=== REQUIRED TASKS ===
1: In the FreeBSD pmap review below, condense the paragraph that begins "Isn't the root cause of this problem" into a shorter version that keeps its main points.
2: Carry on the FreeBSD pmap review below from the point where it stops.

=== SOURCE ===
— begin —
Page MenuHomeFreeBSD

amd64: ensure that curproc->p_vmspace pmap always matches PCPU curpmap.
ClosedPublic

Authored by kib on Aug 7 2018, 11:37 PM.

Details

Summary

When performing context switch on a machine without PCID, if current %cr3 equals to the new pmap %cr3, which is typical for kernel_pmap vs. kernel process, I overlooked to update PCPU curpmap value.

Reported by: eadler, ambrisko
Discussed with: kevans
Tested by: ambrisko

Diff Detail

Repository
rS FreeBSD src repository - subversion
Lint
Automatic diff as part of commit; lint not applicable.
Unit
Automatic diff as part of commit; unit tests not applicable.

Event Timeline

This revision is now accepted and ready to land.Aug 8 2018, 12:54 AM

Isn't the root cause of this problem that process 0 shares its page table with the kernel pmap, but it doesn't use the kernel pmap as its pmap, i.e., the process 0 vm_map doesn't use the kernel pmap as its pmap? Remember every vm_map has a pointer to a pmap, and this pointer needn't point to the pmap storage within the same vmspace.

Index: amd64/amd64/pmap.c
===================================================================
--- amd64/amd64/pmap.c  (revision 337342)
+++ amd64/amd64/pmap.c  (working copy)
@@ -2655,6 +2655,7 @@ pmap_pinit0(pmap_t pmap)
                        __pcpu[i].pc_ucr3 = PMAP_NO_CR3;
                }
        }
+       printf("pmap: %p / kernel_pmap: %p\n", pmap, kernel_pmap);
        PCPU_SET(curpmap, kernel_pmap);
        pmap_activate(curthread);
        CPU_FILL(&kernel_pmap->pm_active);

and this prints:

pmap: 0xffffffff820010b8 / kernel_pmap: 0xffffffff821394f8
This comment was removed by kevans.
— end —
=== DATA EXTRACT ===
— begin —
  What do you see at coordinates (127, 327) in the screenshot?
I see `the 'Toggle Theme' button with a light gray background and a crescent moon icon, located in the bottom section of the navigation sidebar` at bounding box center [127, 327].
— end —
=== FINAL RESULTS ===
1: It asks whether the root cause is that process 0 shares the kernel pmap's page table while its vm_map does not use the kernel pmap as its pmap. It notes that every vm_map points to a pmap, and that pointer need not point to the pmap inside the same vmspace.

2:
In D16618#353173, @alc wrote:

Isn't the root cause of this problem that process 0 shares its page table with the kernel pmap, but it doesn't use the kernel pmap as its pmap, i.e., the process 0 vm_map doesn't use the kernel pmap as its pmap? Remember every vm_map has a pointer to a pmap, and this pointer needn't point to the pmap storage within the same vmspace.

Index: amd64/amd64/pmap.c
===================================================================
--- amd64/amd64/pmap.c  (revision 337342)
+++ amd64/amd64/pmap.c  (working copy)
@@ -2655,6 +2655,7 @@ pmap_pinit0(pmap_t pmap)
                        __pcpu[i].pc_ucr3 = PMAP_NO_CR3;
                }
        }
+       printf("pmap: %p / kernel_pmap: %p\n", pmap, kernel_pmap);
        PCPU_SET(curpmap, kernel_pmap);
        pmap_activate(curthread);
        CPU_FILL(&kernel_pmap->pm_active);

and this prints:

pmap: 0xffffffff820010b8 / kernel_pmap: 0xffffffff821394f8

Yes, the problem is that, I tried to mention it by stating 'kernel pmap vs. kernel process'. But I do not see what else does it imply.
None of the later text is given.